Abstract

A large number of studies have been conducted in order to understand the mechanisms by which shoots, plantlets and vegetative propagules are produced. According to the first studies reported by Yarbrough [2, 3], in the fern species Camptosorus rhizophyllus (which has two different kinds of leaves), shoots are produced at the tip of long acuminate leaves, while in the species Tolmiea menziesii shoots are originated in a notch near the junction of the petiole and the leaf blade; in both cases, the shoots are produced from meristematic tissue and once they are mature are naturally detached from the leaf and fall to the ground originating a new plant. Also, in the orchid Malaxis paludosa, cells at the tip of mature leaves have an intense meristematic activity which originates embryo-like structures that once the mature leaf is wilted the small shoot detaches originating a new plantlet [4]. This phenomenon has been widely studied in plants of the Crassulaceae family, mainly in the genus Kalanchoe.
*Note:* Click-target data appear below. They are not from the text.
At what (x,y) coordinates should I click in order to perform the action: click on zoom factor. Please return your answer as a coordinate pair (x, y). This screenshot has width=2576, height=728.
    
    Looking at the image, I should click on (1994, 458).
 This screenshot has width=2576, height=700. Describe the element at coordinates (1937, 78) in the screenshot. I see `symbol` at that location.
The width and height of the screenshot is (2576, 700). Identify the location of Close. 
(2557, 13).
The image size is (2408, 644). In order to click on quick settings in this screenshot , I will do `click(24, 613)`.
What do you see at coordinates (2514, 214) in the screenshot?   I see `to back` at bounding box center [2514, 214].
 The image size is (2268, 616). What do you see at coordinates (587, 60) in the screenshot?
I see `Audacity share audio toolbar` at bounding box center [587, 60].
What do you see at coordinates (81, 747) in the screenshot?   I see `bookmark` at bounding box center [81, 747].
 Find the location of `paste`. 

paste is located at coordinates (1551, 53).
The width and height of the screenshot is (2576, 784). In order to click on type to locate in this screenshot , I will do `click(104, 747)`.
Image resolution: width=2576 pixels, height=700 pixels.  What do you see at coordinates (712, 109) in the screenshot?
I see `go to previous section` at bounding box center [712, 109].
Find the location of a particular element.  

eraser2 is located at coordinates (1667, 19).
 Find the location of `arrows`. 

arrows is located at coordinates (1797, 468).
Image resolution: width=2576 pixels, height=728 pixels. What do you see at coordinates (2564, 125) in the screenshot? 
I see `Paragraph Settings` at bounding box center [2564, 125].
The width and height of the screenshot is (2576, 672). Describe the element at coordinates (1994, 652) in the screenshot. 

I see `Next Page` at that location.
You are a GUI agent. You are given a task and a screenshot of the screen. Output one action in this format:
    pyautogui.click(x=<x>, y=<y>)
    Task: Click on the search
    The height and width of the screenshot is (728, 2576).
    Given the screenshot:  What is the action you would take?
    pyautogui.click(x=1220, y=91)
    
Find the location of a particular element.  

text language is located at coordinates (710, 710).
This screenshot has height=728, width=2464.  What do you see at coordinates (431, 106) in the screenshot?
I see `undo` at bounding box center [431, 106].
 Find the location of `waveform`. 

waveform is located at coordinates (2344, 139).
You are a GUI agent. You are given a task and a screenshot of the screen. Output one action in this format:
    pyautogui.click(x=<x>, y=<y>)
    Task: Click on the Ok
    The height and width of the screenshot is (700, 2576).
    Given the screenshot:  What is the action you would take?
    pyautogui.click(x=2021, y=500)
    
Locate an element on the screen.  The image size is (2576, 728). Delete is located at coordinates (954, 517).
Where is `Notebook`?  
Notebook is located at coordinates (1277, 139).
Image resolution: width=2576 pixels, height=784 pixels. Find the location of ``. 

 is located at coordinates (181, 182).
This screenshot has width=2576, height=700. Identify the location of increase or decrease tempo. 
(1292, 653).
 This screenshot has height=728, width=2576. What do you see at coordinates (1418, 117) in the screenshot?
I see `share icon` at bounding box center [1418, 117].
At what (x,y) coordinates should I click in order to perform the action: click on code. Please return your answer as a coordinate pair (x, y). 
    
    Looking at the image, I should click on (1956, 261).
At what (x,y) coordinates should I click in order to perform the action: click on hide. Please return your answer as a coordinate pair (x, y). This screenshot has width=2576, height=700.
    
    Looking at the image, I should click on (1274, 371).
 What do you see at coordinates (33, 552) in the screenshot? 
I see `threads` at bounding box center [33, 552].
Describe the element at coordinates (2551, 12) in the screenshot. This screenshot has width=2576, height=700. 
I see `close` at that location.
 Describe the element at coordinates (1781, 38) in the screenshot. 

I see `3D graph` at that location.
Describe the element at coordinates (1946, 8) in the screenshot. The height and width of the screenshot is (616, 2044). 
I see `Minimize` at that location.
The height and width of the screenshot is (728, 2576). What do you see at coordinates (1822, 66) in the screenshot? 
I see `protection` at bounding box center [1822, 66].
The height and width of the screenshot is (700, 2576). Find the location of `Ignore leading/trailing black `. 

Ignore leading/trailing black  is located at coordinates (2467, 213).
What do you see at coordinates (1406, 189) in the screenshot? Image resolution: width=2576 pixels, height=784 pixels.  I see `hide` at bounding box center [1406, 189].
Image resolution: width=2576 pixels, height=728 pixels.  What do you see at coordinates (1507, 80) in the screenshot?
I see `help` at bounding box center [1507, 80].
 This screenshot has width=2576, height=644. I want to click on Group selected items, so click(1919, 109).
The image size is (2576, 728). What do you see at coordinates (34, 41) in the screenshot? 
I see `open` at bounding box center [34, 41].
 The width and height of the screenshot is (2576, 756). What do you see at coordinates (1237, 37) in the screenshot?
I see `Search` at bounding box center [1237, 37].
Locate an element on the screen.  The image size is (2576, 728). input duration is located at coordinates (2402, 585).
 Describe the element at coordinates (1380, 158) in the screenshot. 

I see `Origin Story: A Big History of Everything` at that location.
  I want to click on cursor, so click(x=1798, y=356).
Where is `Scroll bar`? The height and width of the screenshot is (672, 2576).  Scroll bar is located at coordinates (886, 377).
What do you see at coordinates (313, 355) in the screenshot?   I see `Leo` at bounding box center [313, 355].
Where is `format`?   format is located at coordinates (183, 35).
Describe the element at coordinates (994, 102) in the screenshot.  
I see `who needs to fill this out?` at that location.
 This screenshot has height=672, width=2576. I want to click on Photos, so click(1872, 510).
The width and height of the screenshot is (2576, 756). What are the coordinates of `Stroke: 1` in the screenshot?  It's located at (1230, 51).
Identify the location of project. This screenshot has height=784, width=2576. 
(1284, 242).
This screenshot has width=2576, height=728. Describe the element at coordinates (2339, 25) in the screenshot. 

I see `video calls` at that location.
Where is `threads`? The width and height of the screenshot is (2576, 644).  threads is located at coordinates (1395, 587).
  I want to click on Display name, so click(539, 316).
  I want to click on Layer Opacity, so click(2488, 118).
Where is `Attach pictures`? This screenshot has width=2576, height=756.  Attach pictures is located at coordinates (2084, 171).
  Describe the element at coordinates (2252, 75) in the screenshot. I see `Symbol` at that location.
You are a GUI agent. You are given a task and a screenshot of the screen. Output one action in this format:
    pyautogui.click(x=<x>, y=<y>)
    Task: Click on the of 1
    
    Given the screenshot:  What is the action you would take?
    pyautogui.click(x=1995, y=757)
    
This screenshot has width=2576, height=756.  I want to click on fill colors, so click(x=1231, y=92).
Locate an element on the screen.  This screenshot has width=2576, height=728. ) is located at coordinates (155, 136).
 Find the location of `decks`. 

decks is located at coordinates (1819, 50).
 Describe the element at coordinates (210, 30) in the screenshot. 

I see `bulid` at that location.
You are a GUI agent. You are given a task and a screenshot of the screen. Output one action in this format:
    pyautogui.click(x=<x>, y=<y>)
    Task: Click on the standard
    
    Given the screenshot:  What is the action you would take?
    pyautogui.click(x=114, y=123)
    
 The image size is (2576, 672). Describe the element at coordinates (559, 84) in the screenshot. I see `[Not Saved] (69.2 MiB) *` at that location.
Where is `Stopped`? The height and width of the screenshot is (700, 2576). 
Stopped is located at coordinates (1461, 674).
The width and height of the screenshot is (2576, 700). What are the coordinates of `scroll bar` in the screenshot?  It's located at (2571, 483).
According to the capacity to asexually produce such plants, species of this genus have been classified in four categories: a) plants which do not produce plantlets (K. marmorata, K. rhombopilosa, K. tomentosa and K. thyrsiflora), b) plants that spontaneously produce plantlets (K. daigremontiana), c) plants that produce plantlets by the action of an environmental stress (K. pinnata, K. fedstchenkoi, K. strepthantha, K prolifera and K. crenata) and d) plants that produce spontaneously plantlets by the action of stress and/or (K.